J’ai constaté la vulnérabilité des résidants à la santé détériorée de façon dramatique non seulement par la COVID-19, mais également par les mesures de prévention. C’est une chose d’apprendre en classe que l’isolement social est un facteur de risque de mortalité ; c’en est une autre de lire la détresse dans les yeux des résidants confinés à leur chambre pendant des mois.

Aujourd’hui, cependant, la vie reprend tranquillement, les sourires aussi. Je me dis qu’il s’agit d’un petit miracle que le fort ait somme toute tenu le coup de la première vague tout en doutant fortement que notre système, dans son état actuel, arrive à survivre à une succession de crises sanitaires.

Or, nous savons que de telles crises, à l’échelle mondiale ou locale, surviendront inévitablement encore, exacerbées par les changements climatiques et les bouleversements écologiques. L’augmentation dans la fréquence et l’intensité des épisodes de chaleur extrême et des catastrophes météorologiques comme les incendies de forêt et les inondations, l’émergence de zoonoses (dont la COVID-19) et de maladies à transmission vectorielle, et l’insécurité alimentaire et hydrique sont des exemples des conséquences des changements climatiques ayant des effets dévastateurs sur la santé humaine, au point où l’Organisation mondiale de la santé considère le changement climatique comme étant la principale menace à la santé au XXIe siècle. La pollution atmosphérique, découlant des mêmes procédés responsables d’émissions de gaz à effet de serre, augmente également le risque de maladies cardiovasculaires et respiratoires et est responsable de 14 000 morts par an au Canada.

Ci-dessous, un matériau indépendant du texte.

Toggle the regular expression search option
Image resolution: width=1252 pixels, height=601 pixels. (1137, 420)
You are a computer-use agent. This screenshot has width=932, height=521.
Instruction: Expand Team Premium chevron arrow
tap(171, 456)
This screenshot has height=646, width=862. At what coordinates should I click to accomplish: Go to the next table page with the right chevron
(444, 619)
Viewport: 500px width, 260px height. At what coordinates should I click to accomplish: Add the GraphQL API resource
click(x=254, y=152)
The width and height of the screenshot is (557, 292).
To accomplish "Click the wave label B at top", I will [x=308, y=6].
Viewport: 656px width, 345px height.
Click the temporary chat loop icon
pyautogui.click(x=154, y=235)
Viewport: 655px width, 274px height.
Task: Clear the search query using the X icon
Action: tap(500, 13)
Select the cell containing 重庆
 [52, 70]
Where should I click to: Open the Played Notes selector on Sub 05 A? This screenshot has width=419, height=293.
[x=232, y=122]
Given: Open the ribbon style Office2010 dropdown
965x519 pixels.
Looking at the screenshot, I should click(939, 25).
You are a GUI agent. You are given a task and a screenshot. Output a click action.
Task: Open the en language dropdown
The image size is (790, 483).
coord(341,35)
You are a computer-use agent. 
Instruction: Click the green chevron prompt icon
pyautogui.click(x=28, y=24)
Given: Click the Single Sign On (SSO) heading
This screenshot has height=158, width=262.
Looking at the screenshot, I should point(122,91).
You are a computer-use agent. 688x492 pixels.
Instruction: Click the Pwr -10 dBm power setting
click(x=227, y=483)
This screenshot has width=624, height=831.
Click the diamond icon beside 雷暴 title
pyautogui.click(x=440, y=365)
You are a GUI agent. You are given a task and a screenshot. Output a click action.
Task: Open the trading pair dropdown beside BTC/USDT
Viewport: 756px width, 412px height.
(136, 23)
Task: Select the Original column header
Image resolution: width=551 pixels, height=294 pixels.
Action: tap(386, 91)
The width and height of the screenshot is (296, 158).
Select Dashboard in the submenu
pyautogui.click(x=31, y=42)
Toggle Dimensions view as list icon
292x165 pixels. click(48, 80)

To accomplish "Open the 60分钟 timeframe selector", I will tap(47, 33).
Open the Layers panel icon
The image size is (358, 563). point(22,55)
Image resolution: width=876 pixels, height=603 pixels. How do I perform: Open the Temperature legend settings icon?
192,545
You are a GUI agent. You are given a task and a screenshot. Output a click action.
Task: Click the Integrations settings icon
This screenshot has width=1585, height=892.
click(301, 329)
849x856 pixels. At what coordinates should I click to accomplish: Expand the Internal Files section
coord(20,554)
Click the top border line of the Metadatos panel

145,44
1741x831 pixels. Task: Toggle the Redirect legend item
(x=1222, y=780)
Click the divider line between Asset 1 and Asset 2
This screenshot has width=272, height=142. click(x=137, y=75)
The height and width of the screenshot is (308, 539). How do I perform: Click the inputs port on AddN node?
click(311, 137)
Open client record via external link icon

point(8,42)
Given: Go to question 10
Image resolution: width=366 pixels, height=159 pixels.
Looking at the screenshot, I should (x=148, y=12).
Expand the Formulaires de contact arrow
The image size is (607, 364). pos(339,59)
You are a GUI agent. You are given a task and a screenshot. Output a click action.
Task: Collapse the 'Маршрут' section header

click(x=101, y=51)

Tout comme la COVID-19, plusieurs de ces impacts toucheront disproportionnellement les personnes les plus vulnérables, et ce, dans un contexte où les inégalités sociales pourraient être de plus en plus marquées à chaque crise. Si nous, futurs médecins, voulons assumer notre responsabilité sociale de promouvoir la santé, en particulier celle des plus vulnérables, il est de notre devoir d’appuyer des mesures en faveur d’une économie plus verte au service des gens et de l’environnement. En effet, comment se contenter de tenter de soigner un patient souffrant d’une maladie pulmonaire si la source de celle-ci est aussi inévitable que l’air que l’on respire ?

La relance économique de l’après-crise serait l’occasion parfaite de rebâtir notre société sur de nouvelles bases avec des solutions communes aux crises climatiques, sanitaires, économiques et sociales.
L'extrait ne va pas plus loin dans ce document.